EXCERPT

Saturday, December 15, 2007

Music censorship at the BBC

Yesterday The Independent ran a fascinating article by Spencer Leigh about the censorship of popular music at the BBC between the mid 1930s and 1960s. Here are a few nuggets:

In 1942, the BBC's director of music, Sir Arthur Bliss, along with other luminaries, had written wartime instructions for the committee and had allowed the banning of songs "which are slushy in sentiment"....

...Bliss, as might be expected, was staunchly against tunes borrowed from classical works. The application of Chopin's Fantasie-Impromptu for the melody of "I'm Always Chasing Rainbows" prevented it from being played. The instruction led to surprising bans: sometimes whole albums by Liberace, Lawrence Welk and Mantovani were prohibited. The score of Kismet was seen as suspect as it borrowed from Borodin, and so "Baubles, Bangles And Beads" was not played....

...The most unlikely record to slip through the net has to be B Bumble and the Stingers with their 1962 chart-topper, "Nut Rocker". The committee deliberated hard about it and concluded: "This instrumental piece is quite openly a parody of a Tchaikovsky dance tune, is clearly of an ephemeral nature, and in our opinion will not offend reasonable people."

Auntie's little committee appears to have been functioning in a faintly similar vein to Hollywood's Hayes Commission, which wrecked countless film scripts (though not for the sake of eliminating the 'slushy in sentiment').

CHALLENGE 1
List every song title that appears in quotation marks in the post on music censorship at the BBC.
CHALLENGE 2
Quote the post on music censorship at the BBC from "Music censorship at" to "was not played....".

RECORDED INFORMATION
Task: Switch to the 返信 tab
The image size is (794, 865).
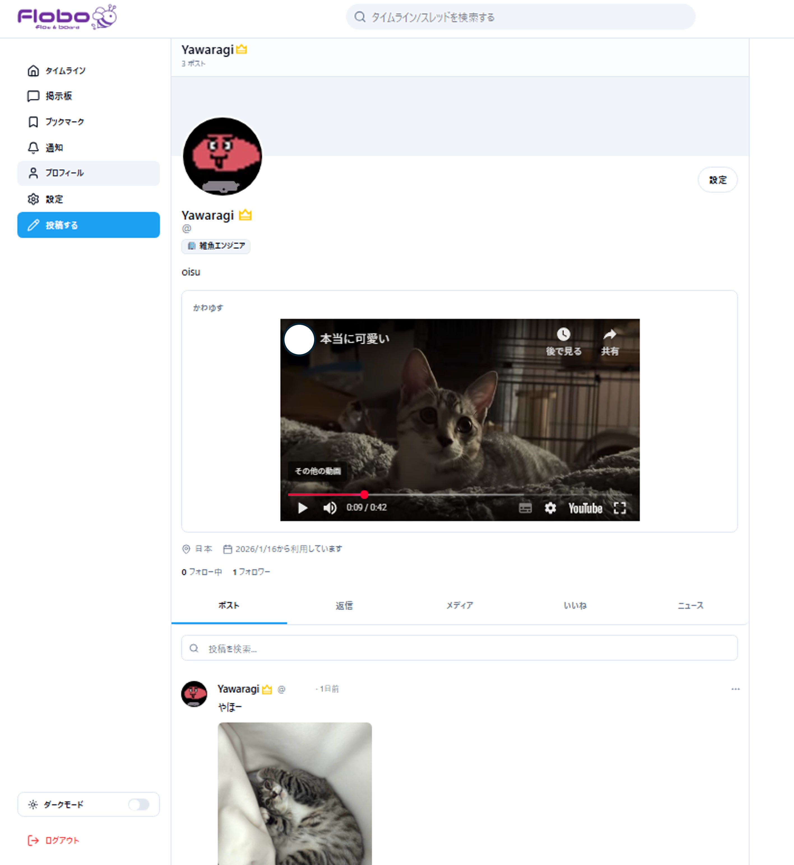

REPLY 1
"I'm Always Chasing Rainbows"
"Baubles, Bangles And Beads"
"Nut Rocker"

REPLY 2
Music censorship at the BBC

Yesterday The Independent ran a fascinating article by Spencer Leigh about the censorship of popular music at the BBC between the mid 1930s and 1960s. Here are a few nuggets:

In 1942, the BBC's director of music, Sir Arthur Bliss, along with other luminaries, had written wartime instructions for the committee and had allowed the banning of songs "which are slushy in sentiment"....

...Bliss, as might be expected, was staunchly against tunes borrowed from classical works. The application of Chopin's Fantasie-Impromptu for the melody of "I'm Always Chasing Rainbows" prevented it from being played. The instruction led to surprising bans: sometimes whole albums by Liberace, Lawrence Welk and Mantovani were prohibited. The score of Kismet was seen as suspect as it borrowed from Borodin, and so "Baubles, Bangles And Beads" was not played....